- _Estratto fornito_
::::::

Facciamo un esempio: siamo degli studenti, stiamo studiando una materia che ci riesce difficile. Possiamo scegliere di iniziare a biasimarci perché siamo degli asini, perché dovremmo essere più assidui nello studio e via dicendo. Ci sentiamo sempre più incapaci, entriamo in un circolo di autoinvalidazione che ci rende lo studio più pesante e può addirittura rendercelo impossibile al punto da condurci alla bocciatura. Abbiamo, per fortuna, anche una seconda via: possiamo prendere atto delle nostre difficoltà, accettarle invece di biasimarci e da loro partire per capire quali sono e cosa possiamo fare per superarle. Accettando le nostre difficoltà, le abbiamo usate come strumento per migliorare, non sono più una diga che blocca persino le risorse che già abbiamo. Come andrà l’esame se la prendiamo così? Meglio o peggio che nella prima ipotesi?

::::::

- _Estratto del dataset_
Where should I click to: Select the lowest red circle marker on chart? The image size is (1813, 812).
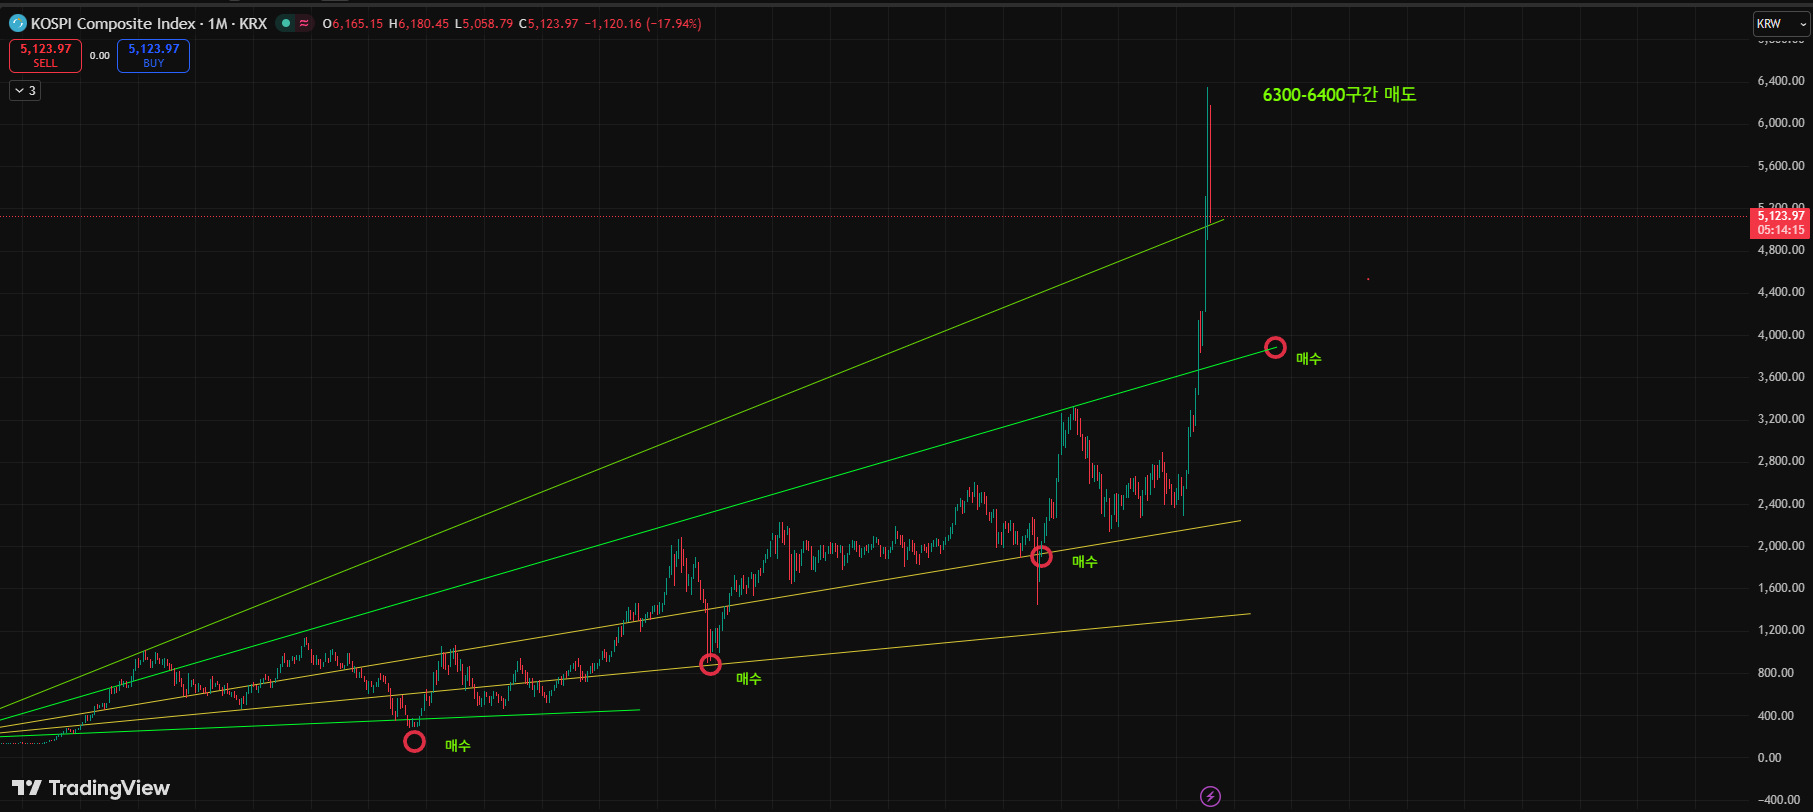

::::::

- _Consegna 1_
Nel brano sulle difficoltà nello studio, elenca le azioni che la seconda via propone di compiere.
- _Consegna 2_
Per favore, ripeti parola per parola il passo del brano sulle difficoltà nello studio che comincia con "Facciamo un esempio: siamo" e prosegue fino a "nella prima ipotesi?".
Il materiale è a sé stante e non ha legami con il brano.

- _Soluzione 1_
- prendere atto delle nostre difficoltà
- accettarle invece di biasimarci
- partire da loro per capire quali sono e cosa possiamo fare per superarle

- _Soluzione 2_
Facciamo un esempio: siamo degli studenti, stiamo studiando una materia che ci riesce difficile. Possiamo scegliere di iniziare a biasimarci perché siamo degli asini, perché dovremmo essere più assidui nello studio e via dicendo. Ci sentiamo sempre più incapaci, entriamo in un circolo di autoinvalidazione che ci rende lo studio più pesante e può addirittura rendercelo impossibile al punto da condurci alla bocciatura. Abbiamo, per fortuna, anche una seconda via: possiamo prendere atto delle nostre difficoltà, accettarle invece di biasimarci e da loro partire per capire quali sono e cosa possiamo fare per superarle. Accettando le nostre difficoltà, le abbiamo usate come strumento per migliorare, non sono più una diga che blocca persino le risorse che già abbiamo. Come andrà l’esame se la prendiamo così? Meglio o peggio che nella prima ipotesi?